Anstatt alles zu riskieren auch mal einen Punkt mitnehmen – diese Qualität ist bei Tuggen, etwas überspitzt formuliert, ein Novum. In jüngerer Vergangenheit suchten die Märchler schon einige Male in der Schlussphase den Sieg, standen dann aber mit leeren Händen da. «Ich kann mich nicht erinnern, mit Tuggen je unentschieden gespielt zu haben», sagte denn auch Schiendorfer. In der Tat spielt der FCT nur sehr selten remis, noch seltener 0:0. Das letzte torlose Unentschieden in der Meisterschaft datiert vom 14. März 2009, also auf den Tag genau vor sechs Jahren. Gegner damals war Eschen/Mauren.

Vor der Pause ausgewechselt
Das Derby am Samstag verlief grösstenteils ereignisarm. In der ersten Halbzeit sorgte einzig der Rapperswiler Aussenverteidiger Fabio Schmid für Gesprächsstoff. Nach einer halben Stunde verwarnt, lief Schmid mit zwei unnötigen Fouls innert Kürze Gefahr, vom Platz zu fliegen. FCRJ-Trainer
Stefan Flühmann sah sich gezwungen, seinen akut rotgefährdeten Spieler noch vor dem Pausenpfiff vom Feld zu nehmen.

Der Penaltypfiff blieb aus
Der grösste Aufreger in der zweiten Halbzeit ereignete sich nach etwas mehr als 60 Minuten. Veton Krasniqi – mit einem perfekten Pass von Jonas Moser in Szene gesetzt – wurde beim Versuch, den Torhüter zu umspielen, vom FCRJ-Schlussmann Diego Yanz von den Beinen geholt. Der Pfiff blieb aus. Es war der wohl einzige Fehlentscheid der Schiedsrichterin Ghisletta, die das ruppige, aber nicht gehässige Spiel stets im Griff hatte.

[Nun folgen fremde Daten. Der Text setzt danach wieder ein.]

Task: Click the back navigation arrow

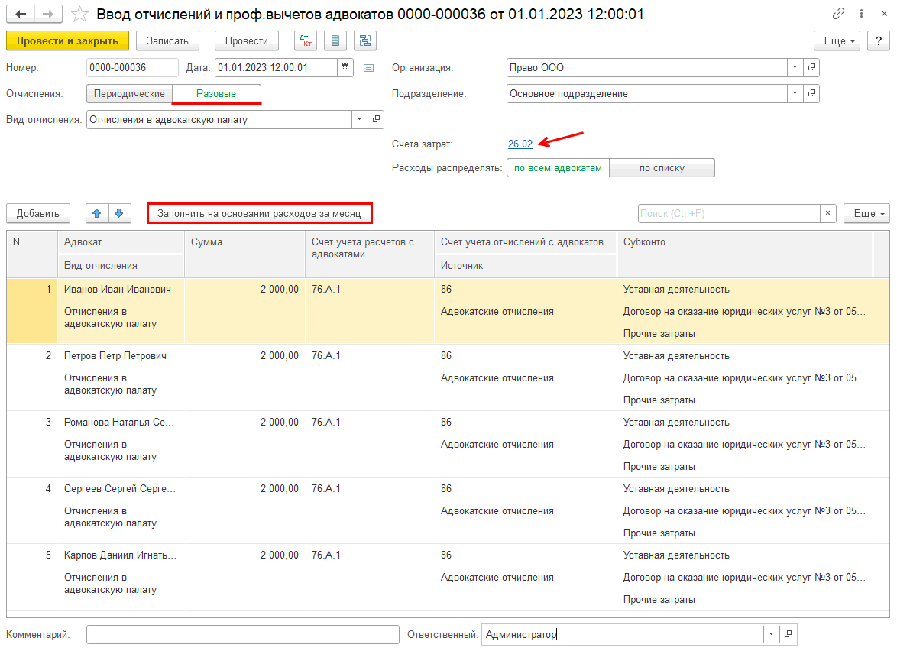Action: click(x=21, y=14)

Die Offensive des aktuellen Tabellenzweiten Rapperswil-Jona präsentierte sich an diesem Nachmittag erschreckend harmlos. Die St. Galler operierten immer wieder mit  hohen, weiten Bällen und konnten sich keine einzige nenenswerte Torchance notieren lassen. Dies lag aber auch an der gut organiserten Defensive der Gäste. Sandro Gugelmann, Davide D’Acunto und Rückkehrer Jonas Moser im zentralen Mittelfeld der Tuggner stoppten die Angriffe schon früh, obwohl alle drei nur schon aufgrund ihrer Körpergrösse nicht als Kopfballungeheuer bekannt sind. «Oberstes Ziel heute war, defensiv solide zu stehen und nicht viel zuzulassen. Dies ist uns gelungen», so Schiendorfer.

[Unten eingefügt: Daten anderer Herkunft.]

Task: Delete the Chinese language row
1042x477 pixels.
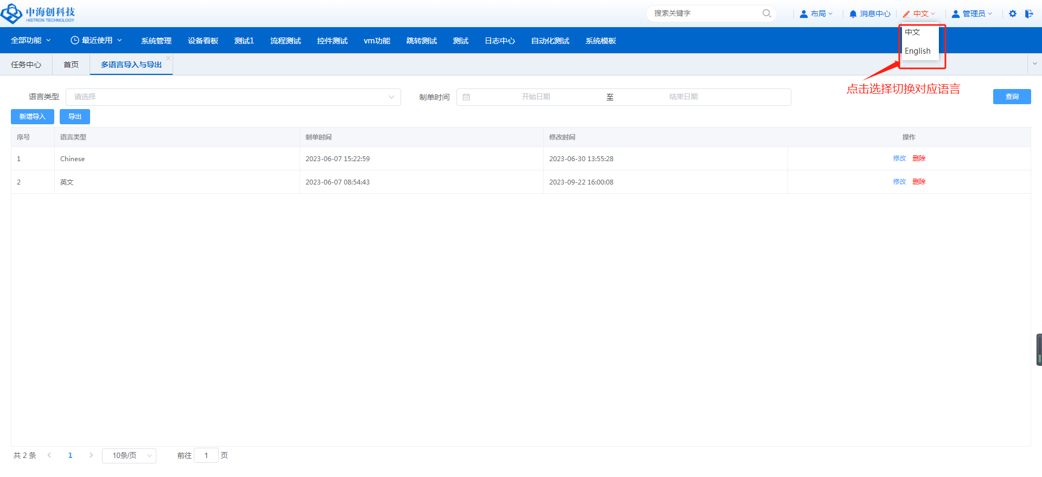Action: point(919,158)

Mehr Spielanteile, kaum Ertrag
Offensiv versuchte Tuggen zwar immer wieder, Akzente zu setzen, doch die dichte Rapperswiler Hintermannschaft zeigte sich auf der Höhe ihrer Aufgabe. Auch Märchler Torchancen waren Mangelware. Und so muss sich der FC Tuggen – mehr Spielanteile hin oder her – mit diesem einen Punkt zufrieden geben.

Bericht: Andreas Züger, www.marchanzeiger.ch


Rapperswil-Jona – Tuggen 0:0
Grünfeld. 920 Zuschauer. SR: Simona Ghisletta.

Rapperswil-Jona: Yanz; Schmid (44. Samson), Kllokoqi, 
Di Dio, Desole; Ocana, Kubli; Santillo, Ramadani (81. Pecci), 
Da Silva; Fernando (62. Jakupov).  
Tuggen: Gafner; Tinner (76. Russheim), Weibel, Dominik Schiendorfer, Schlauri (69. Antonio Piperno); D’Acunto, Gugelmann; Senn, Moser, Krasniqi (69. Murtisi); Kuhn.
Bemerkungen: Rapperswil-Jona ohne Pepperday, Lo Russo (verletzt) sowie Letica, Gavric und Morina (nicht im Aufgebot). Tuggen ohne Waldvogel, Gallo, Cyril Schiendorfer, Santana (verletzt) und Güntensperger (gesperrt).
Verwarnungen: 
29. Schmid (Foul), 41. Krasniqi (Foul), 45. D’Acunto (Foul), 
59. Kubli (Foul), 68. Schiendorfer (Reklamieren), 92. Moser (Foul).